New Surface Station Study – Real Temperatures Half of NOAA’s Adjusted
07/29/2012 9 Comments
Today, a new paper has been released that is the culmination of knowledge gleaned from five years or work by Anthony Watts and the many volunteers and contributors to the SurfaceStations project started in 2007.
Ellen and I were some of the many volunteers that visited and reported on the station siting issues. We visited stations in California and across the nation as we traveled, including stations in Arizona, New Mexico, Texas, Idaho, Utah, Wyoming, South Dakota, Maryland and Delaware.
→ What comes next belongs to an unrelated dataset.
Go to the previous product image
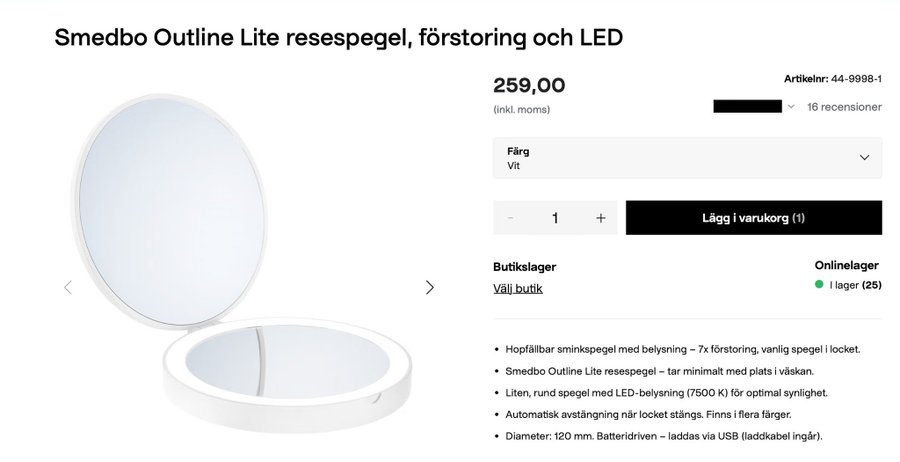The width and height of the screenshot is (900, 462). click(68, 288)
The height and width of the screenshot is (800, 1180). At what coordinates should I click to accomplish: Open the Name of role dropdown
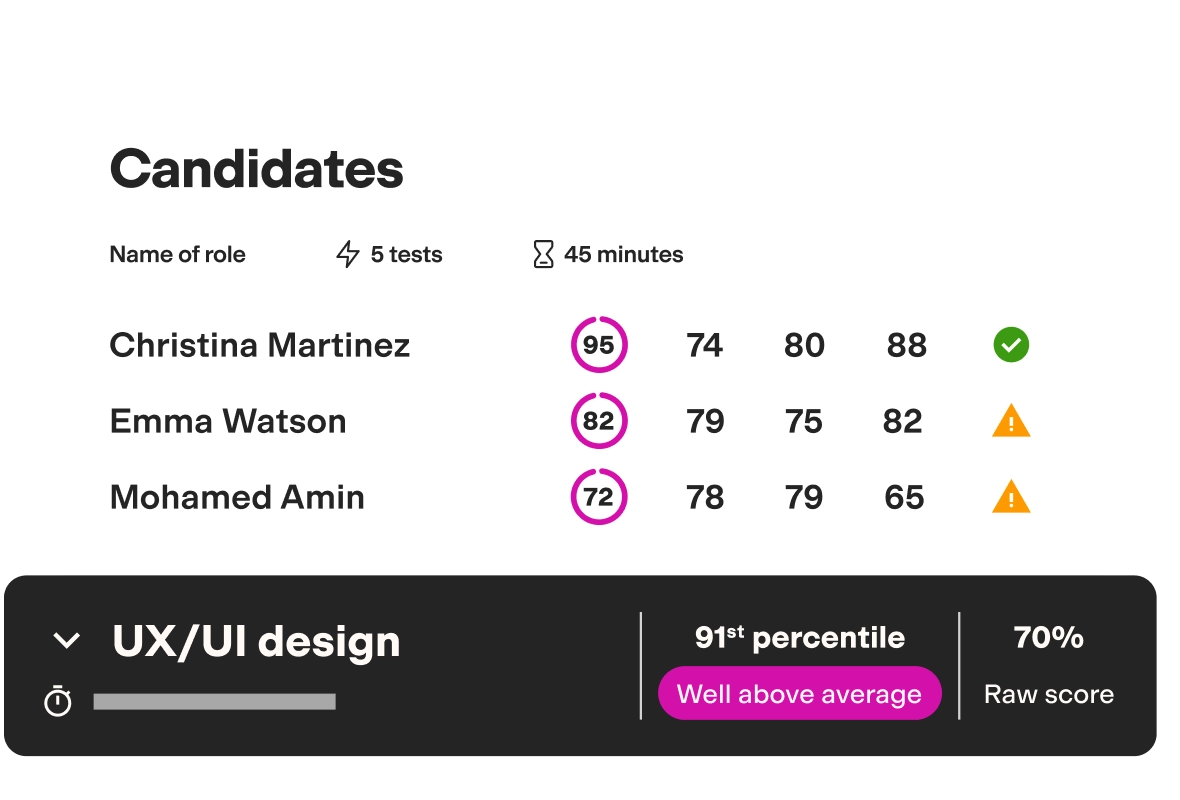coord(177,254)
We are proud to have made a small contribution to this paper as one team of the many Surface Station contributors.
PRESS RELEASE – July 29th, 2012 12PM PDT – FOR IMMEDIATE RELEASE
A reanalysis of U.S. surface station temperatures has been performed using the recently WMO-approved Siting Classification System devised by METEO-France’s Michel Leroy. The new siting classification more accurately characterizes the quality of the location in terms of monitoring long-term spatially representative surface temperature trends. The new analysis demonstrates that reported 1979-2008 U.S. temperature trends are spuriously doubled, with 92% of that over-estimation resulting from erroneous NOAA adjustments of well-sited stations upward. The paper is the first to use the updated siting system which addresses USHCN siting issues and data adjustments.
The new improved assessment, for the years 1979 to 2008, yields a trend of +0.155C per decade from the high quality sites, a +0.248 C per decade trend for poorly sited locations, and a trend of +0.309 C per decade after NOAA adjusts the data. This issue of station siting quality is expected to be an issue with respect to the monitoring of land surface temperature throughout the Global Historical Climate Network and in the BEST network.
This pre-publication draft paper, titled An area and distance weighted analysis of the impacts of station exposure on the U.S. Historical Climatology Network temperatures and temperature trends, is co-authored by Anthony Watts of California, Evan Jones of New York, Stephen McIntyre of Toronto, Canada, and Dr. John R. Christy from the Department of Atmospheric Science, University of Alabama, Huntsville, is to be submitted for publication.
The pre-release of this paper follows the practice embraced by Dr. Richard Muller, of the Berkeley Earth Surface Temperature project in a June 2011 interview with Scientific American’s Michael Lemonick in “Science Talk”, said:
I know that is prior to acceptance, but in the tradition that I grew up in (under Nobel Laureate Luis Alvarez) we always widely distributed “preprints” of papers prior to their publication or even submission. That guaranteed a much wider peer review than we obtained from mere referees.
More details are HERE, including a link to the full paper being submitted for publication. As Anthony notes, this pre-print paper is open for peer review and analysis. Even out local lefty warmers are free to examine and comment on the paper. Maybe his Purpleness will weight in with his scientific analysis.